Ben-Sasson proposed an alternative model in which Bitcoin's supply could expand by approximately 4% annually, with new issuance linked to global population growth. He argued that such an approach could help ensure sufficient liquidity and broader accessibility as worldwide adoption of digital assets continues to increase.

The comments quickly generated widespread discussion throughout the cryptocurrency community, with supporters and critics offering sharply different perspectives on one of Bitcoin's most fundamental principles. The discussion also received attention after being highlighted by the crypto-focused X account Coin Bureau, further amplifying debate among digital asset investors and blockchain developers.

A Challenge to Bitcoin's Core Monetary Policy

Since Bitcoin was introduced in 2009, its fixed supply of 21 million coins has remained one of its defining characteristics.

Unlike traditional fiat currencies, which can be expanded by central banks, Bitcoin's issuance schedule is predetermined by its protocol.

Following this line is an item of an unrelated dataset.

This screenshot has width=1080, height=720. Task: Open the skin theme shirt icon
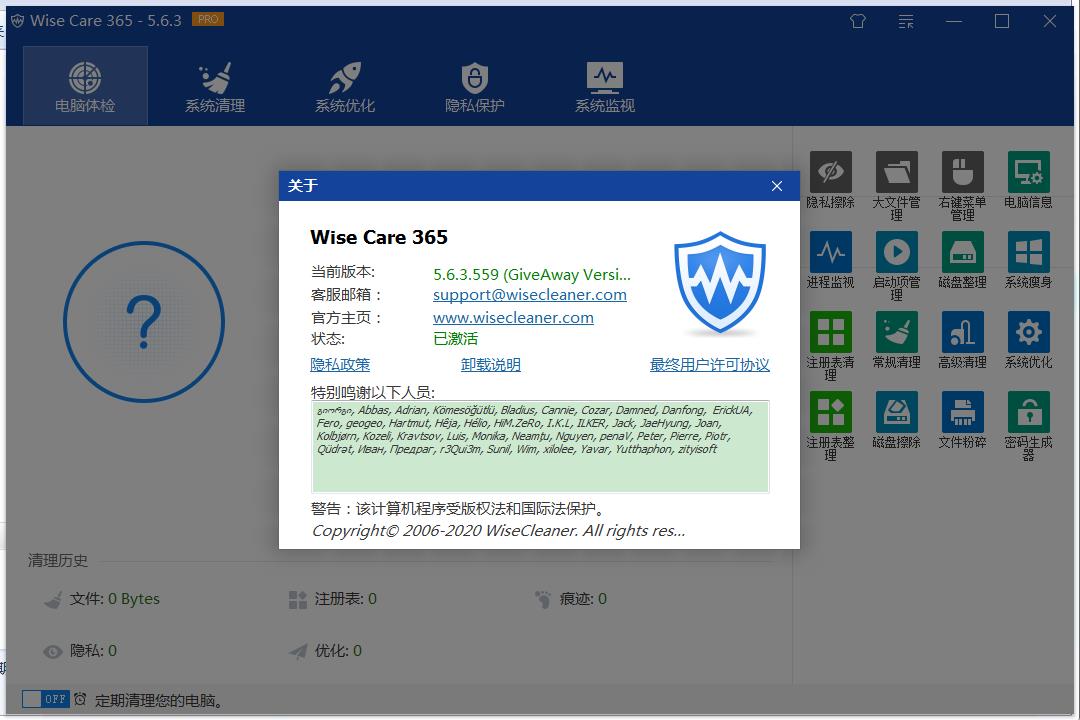[858, 21]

New bitcoins enter circulation through mining rewards, with issuance declining approximately every four years during events known as "halvings."

Eventually, no additional bitcoins will be created once the maximum supply is reached, making Bitcoin one of the few financial assets with an absolutely limited supply.

Supporters have long argued that this scarcity is a key reason Bitcoin is often described as "digital gold." The predictable monetary policy has become one of the primary attractions for investors seeking protection against inflation and currency devaluation.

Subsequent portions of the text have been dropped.